La combinación entre un tono profundo y un acabado sin brillo crea un efecto moderno y distinguido que resulta ideal para quienes buscan una manicura elegante y fácil de llevar en cualquier ocasión.

El burdeos es un color que nunca pasa de moda. Inspirado en los tonos del vino tinto, transmite sofisticación, personalidad y elegancia. Sin embargo, durante este invierno el acabado mate se convirtió en el gran diferencial. Al eliminar el brillo tradicional, las uñas adquieren una apariencia más refinada y contemporánea que encaja perfectamente con los looks de la temporada.
Además, este color acompaña firmemente la tendencia de moda invernal de este año, que está dominada por tonos neutros, prendas de cuero, tejidos gruesos, abrigos colores tierra y un look rockero y chic.

Burdeo mate: el color que estiliza las uñas y convierte un look ocasional en elegante
Uno de los principales motivos por el cual se recomeinda usar el burdeo mate es su capacidad para generar un efecto visual favorecedor.
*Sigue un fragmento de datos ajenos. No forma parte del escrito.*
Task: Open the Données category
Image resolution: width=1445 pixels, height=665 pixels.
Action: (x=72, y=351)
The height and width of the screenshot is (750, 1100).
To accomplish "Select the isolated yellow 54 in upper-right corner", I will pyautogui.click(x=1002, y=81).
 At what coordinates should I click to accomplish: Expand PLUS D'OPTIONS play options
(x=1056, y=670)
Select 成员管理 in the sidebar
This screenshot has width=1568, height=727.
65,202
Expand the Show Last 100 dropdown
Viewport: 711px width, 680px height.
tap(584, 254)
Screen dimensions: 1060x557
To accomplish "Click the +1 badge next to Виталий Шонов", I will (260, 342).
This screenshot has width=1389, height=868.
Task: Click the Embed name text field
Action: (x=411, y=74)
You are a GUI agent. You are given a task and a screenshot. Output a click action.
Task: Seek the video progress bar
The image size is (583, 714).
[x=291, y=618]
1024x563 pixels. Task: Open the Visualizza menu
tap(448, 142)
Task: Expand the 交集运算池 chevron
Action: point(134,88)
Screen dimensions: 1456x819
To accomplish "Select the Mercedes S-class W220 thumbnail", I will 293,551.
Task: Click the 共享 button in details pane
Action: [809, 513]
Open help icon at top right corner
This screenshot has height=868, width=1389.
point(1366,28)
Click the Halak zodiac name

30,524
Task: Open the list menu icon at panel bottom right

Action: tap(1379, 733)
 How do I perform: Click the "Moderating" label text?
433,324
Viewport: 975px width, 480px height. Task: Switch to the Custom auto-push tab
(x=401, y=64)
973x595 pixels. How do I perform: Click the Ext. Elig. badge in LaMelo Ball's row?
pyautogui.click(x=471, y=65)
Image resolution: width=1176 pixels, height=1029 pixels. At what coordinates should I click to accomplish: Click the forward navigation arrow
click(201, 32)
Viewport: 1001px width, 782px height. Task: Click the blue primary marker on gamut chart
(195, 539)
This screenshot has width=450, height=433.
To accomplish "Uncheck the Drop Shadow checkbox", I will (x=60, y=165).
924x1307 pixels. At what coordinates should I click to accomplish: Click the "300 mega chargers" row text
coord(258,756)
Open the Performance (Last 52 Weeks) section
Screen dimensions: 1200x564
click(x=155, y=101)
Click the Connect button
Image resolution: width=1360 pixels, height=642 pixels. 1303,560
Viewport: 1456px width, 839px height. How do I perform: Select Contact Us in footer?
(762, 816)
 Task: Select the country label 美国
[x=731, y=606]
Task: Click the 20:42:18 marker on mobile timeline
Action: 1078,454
De hecho, los mejores estilistas indican que los tonos oscuros suelen ayudar a que las uñas se vean más definidas y elegantes, mientras que el acabado mate aporta una sensación de sofisticación que estiliza las manos de forma natural.
Por eso, esta opción suele ser especialmente elegida por quienes buscan una manicura discreta pero con presencia, capaz de realzar cualquier look sin llamar excesivamente la atención.

Cómo lograr que el acabado mate dure más
El efecto mate requiere algunos cuidados específicos para mantenerse impecable:
- Aplicar una base protectora antes del esmalte para evitar manchas y mejorar la duración.
- Usar esmalte burdeos de buena calidad en dos capas finas para lograr un color uniforme.
- Finalizar con top coat mate, indispensable para conseguir el acabado aterciopelado característico.
- Evitar el contacto excesivo con agua caliente y productos abrasivos durante las primeras horas después de la manicura.
- Hidratar las cutículas diariamente para que las manos luzcan más prolijas y elegantes.
Con estos cuidados, la manicura puede mantenerse intacta durante varios días sin perder intensidad ni textura.